RNA-seq Bioinformatics

Introduction to bioinformatics for RNA sequence analysis



FASTA/FASTQ/GTF mini lecture

If you would like a refresher on common file formats such as FASTA, FASTQ, and GTF files, we have made a mini lecture briefly covering these.

Obtain Known Gene/Transcript Annotations

In this tutorial we will use annotations obtained from Ensembl (Homo_sapiens.GRCh38.86.gtf.gz) for chromosome 22 only. For time reasons, these are prepared for you and made available on your AWS instance. But you should get familiar with sources of gene annotations for RNA-seq analysis.

Copy the gene annotation files to the working directory.

wget http://genomedata.org/rnaseq-tutorial/annotations/GRCh38/chr22_with_ERCC92.gtf

Take a look at the contents of the .gtf file. Press q to exit the less display.

less -p start_codon -S $RNA_REF_GTF

Note how the -S option makes it easier to veiw this file with less. Make the formatting a bit nicer still:

cat chr22_with_ERCC92.gtf | column -t | less -p exon -S

How many unique gene IDs are in the .gtf file?

We can use a perl command-line command to find out:

perl -ne 'if ($_ =~ /(gene_id\s\"ENSG\w+\")/){print "$1\n"}' $RNA_REF_GTF | sort | uniq | wc -l

We can also use grep to find this same information.

cat chr22_with_ERCC92.gtf | grep -w gene | wc -l

Now view the structure of a single transcript in GTF format. Press q to exit the less display when you are done.

grep ENST00000342247 $RNA_REF_GTF | less -p "exon\s" -S

To learn more, see:


Reference genome - The nucleotide sequence of the chromosomes of a species. Genes are the functional units of a reference genome and gene annotations describe the structure of transcripts expressed from those gene loci.

Gene annotations - Descriptions of gene/transcript models for a genome. A transcript model consists of the coordinates of the exons of a transcript on a reference genome.
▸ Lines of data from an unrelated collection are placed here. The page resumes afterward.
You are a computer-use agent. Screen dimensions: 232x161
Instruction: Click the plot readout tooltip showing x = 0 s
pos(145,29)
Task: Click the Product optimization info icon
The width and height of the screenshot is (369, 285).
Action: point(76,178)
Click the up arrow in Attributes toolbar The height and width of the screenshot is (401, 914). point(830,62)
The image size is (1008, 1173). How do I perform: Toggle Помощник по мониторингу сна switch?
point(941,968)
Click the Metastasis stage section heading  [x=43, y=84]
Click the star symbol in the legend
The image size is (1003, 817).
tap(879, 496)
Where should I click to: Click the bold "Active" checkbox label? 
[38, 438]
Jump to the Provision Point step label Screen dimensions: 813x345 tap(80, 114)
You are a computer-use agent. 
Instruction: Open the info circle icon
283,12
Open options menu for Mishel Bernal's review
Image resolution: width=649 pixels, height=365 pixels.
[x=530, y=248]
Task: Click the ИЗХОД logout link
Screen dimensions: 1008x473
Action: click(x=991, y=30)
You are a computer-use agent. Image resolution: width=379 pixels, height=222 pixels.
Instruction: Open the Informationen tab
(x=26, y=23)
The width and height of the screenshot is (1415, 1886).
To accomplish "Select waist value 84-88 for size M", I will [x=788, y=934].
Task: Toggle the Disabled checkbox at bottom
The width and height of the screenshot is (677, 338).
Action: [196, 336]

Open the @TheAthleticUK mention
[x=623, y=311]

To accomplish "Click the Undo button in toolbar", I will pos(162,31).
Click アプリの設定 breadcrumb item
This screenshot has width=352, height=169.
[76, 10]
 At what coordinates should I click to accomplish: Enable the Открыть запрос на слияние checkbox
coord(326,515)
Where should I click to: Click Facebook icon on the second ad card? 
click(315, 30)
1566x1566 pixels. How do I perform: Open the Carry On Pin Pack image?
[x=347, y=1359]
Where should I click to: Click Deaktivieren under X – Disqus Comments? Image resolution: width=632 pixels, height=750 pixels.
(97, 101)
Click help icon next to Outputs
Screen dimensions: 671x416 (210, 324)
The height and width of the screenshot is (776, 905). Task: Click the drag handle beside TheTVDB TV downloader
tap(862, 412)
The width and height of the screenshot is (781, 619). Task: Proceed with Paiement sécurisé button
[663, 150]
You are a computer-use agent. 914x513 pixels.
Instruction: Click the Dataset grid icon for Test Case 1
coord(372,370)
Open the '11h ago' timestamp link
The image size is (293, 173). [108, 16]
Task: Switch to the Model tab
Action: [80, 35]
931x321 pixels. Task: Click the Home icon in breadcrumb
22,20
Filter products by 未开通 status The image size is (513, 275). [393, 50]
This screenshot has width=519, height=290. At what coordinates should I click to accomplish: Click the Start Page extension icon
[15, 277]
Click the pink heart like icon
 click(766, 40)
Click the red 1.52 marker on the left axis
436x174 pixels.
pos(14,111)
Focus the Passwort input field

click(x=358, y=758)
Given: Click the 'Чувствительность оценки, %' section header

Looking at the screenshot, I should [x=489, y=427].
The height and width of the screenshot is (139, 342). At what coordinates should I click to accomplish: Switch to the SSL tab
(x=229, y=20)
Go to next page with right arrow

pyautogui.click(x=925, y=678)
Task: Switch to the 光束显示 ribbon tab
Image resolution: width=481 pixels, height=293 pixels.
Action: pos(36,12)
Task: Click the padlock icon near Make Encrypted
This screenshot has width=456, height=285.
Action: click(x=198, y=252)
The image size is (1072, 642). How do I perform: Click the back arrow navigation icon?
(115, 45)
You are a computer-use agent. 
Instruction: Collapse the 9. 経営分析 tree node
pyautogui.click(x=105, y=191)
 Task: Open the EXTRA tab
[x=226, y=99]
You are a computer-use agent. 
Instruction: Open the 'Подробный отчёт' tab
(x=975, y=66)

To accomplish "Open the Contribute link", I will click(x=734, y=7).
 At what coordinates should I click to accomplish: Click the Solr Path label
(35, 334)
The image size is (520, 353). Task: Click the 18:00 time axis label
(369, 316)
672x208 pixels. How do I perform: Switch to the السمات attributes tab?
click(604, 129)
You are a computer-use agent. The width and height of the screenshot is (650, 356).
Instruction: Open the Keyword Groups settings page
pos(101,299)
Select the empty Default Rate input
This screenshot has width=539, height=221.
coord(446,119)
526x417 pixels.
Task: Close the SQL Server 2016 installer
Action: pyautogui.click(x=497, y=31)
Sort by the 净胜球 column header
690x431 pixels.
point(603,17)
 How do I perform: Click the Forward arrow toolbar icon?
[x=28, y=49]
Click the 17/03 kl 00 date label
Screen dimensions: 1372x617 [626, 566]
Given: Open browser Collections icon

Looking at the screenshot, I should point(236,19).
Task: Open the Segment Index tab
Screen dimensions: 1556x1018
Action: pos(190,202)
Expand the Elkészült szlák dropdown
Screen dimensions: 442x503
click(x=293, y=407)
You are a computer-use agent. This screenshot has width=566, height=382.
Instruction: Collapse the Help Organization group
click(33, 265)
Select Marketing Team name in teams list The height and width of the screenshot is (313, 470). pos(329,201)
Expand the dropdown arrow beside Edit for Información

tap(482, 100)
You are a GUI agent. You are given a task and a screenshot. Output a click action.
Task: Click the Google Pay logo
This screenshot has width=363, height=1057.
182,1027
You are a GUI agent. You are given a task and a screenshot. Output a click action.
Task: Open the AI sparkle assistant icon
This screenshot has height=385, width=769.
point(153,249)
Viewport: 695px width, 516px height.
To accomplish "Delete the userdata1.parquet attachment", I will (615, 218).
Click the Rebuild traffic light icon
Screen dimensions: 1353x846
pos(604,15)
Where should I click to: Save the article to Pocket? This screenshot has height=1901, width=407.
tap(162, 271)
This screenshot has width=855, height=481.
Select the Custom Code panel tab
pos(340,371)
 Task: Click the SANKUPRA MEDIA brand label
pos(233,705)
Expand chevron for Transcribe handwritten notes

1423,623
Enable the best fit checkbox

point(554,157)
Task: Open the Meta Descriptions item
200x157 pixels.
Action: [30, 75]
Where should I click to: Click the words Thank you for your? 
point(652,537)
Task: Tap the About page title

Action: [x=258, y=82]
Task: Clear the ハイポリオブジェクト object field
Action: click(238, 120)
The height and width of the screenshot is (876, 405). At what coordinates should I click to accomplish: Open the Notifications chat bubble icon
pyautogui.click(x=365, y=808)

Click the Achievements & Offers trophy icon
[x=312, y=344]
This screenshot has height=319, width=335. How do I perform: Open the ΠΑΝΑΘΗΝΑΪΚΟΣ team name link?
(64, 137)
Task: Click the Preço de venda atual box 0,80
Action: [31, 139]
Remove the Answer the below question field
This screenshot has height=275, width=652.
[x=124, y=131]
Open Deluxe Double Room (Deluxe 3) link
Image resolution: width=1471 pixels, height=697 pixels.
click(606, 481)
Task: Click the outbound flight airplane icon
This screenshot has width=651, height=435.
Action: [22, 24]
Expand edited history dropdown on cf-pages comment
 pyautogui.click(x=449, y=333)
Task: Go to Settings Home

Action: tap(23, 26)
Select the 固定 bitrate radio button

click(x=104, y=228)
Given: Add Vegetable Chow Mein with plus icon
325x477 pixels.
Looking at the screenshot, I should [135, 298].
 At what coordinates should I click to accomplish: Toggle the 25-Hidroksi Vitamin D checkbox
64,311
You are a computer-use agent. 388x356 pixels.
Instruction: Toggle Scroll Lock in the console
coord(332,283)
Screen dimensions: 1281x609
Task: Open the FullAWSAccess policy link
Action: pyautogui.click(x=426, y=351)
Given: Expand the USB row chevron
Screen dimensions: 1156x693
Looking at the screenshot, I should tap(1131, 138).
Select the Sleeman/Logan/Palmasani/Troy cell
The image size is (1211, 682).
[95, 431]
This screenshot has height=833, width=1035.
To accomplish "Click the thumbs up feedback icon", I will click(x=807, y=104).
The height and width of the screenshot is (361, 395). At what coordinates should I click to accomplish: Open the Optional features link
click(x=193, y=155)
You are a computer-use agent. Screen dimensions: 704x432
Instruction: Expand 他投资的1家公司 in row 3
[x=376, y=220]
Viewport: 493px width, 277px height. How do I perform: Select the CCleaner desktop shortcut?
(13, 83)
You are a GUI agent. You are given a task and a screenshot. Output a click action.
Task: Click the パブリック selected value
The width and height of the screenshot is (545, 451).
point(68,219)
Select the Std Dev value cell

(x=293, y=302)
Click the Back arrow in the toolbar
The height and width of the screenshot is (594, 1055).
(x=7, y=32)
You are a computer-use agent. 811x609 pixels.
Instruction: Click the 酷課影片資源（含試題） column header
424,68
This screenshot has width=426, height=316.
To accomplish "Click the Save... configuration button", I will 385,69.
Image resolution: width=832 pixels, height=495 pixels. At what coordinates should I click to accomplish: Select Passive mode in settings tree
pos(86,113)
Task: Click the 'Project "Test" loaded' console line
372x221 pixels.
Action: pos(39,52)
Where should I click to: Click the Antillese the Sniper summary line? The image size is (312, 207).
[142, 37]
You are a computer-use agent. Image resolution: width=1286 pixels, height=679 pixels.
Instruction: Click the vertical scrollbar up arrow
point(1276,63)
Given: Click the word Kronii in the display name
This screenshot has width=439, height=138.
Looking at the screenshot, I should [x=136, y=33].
Additional information such as the strand the transcript is generated from, gene name, coding portion of the transcript, alternate transcript start sites, and other information may be provided.

GTF (.gtf) file - A common file format referred to as Gene Transfer Format used to store gene and transcript annotation information. You can learn more about this format here: http://genome.ucsc.edu/FAQ/FAQformat#format4

The Purpose of Gene Annotations (.gtf file)

When running the HISAT2/StringTie/Ballgown pipeline, known gene/transcript annotations are used for several purposes:

Sources for obtaining gene annotation files formatted for HISAT2/StringTie/Ballgown

There are many possible sources of .gtf gene/transcript annotation files. For example, from Ensembl, UCSC, RefSeq, etc. Several options and related instructions for obtaining the gene annotation files are provided below.


Based on Ensembl annotations only. Available for many species. http://useast.ensembl.org/info/data/ftp/index.html


Based on UCSC annotations or several other possible annotation sources collected by UCSC. You might chose this option if you want to have a lot of flexibility in the annotations you obtain. e.g. to grab only the transcripts from chromosome 22 as in the following example:

In addition to the .gtf file you may find uses for some extra files providing alternatively formatted or additional information on the same transcripts. For example:

How to get a Gene bed file:
How to get an Exon bed file:
How to get gene symbols and descriptions for all UCSC genes:

III. HISAT2 Precomputed Genome Index

HISAT2 has prebuilt reference genome index files for both DNA and RNA alignment. Various versions of the index files include SNPs and/or transcript splice sites. Versions of both the Ensembl and UCSC genomes for human build 38 are linked from the main HISAT2 page: https://ccb.jhu.edu/software/hisat2/index.shtml

Or those same files are directly available from their FTP site: ftp://ftp.ccb.jhu.edu/pub/infphilo/hisat2/data/

Important notes:

On chromosome naming conventions: In order for your RNA-seq analysis to work, the chromosome names in your .gtf file must match those in your reference genome (i.e. your reference genome fasta file). If you get a StringTie result where all transcripts have an expression value of 0, you may have overlooked this. Unfortunately, Ensembl, NCBI, and UCSC can not agree on how to name the chromosomes in many species, so this problem may come up often. You can avoid this by getting a complete reference genome and gene annotation package from the same source (e.g., Ensembl) to maintain consistency.

On reference genome builds: Your annotations must correspond to the same reference genome build as your reference genome fasta file. e.g., both correspond to UCSC human build ‘hg38’, NCBI human build ‘GRCh38’, etc. Even if both your reference genome and annotations are from UCSC or Ensembl they could still correspond to different versions of that genome. This would cause problems in any RNA-seq pipeline.

A more detailed discussion of commonly used version of the human reference genome can be found in a companion workshop PMBIO Reference Genomes.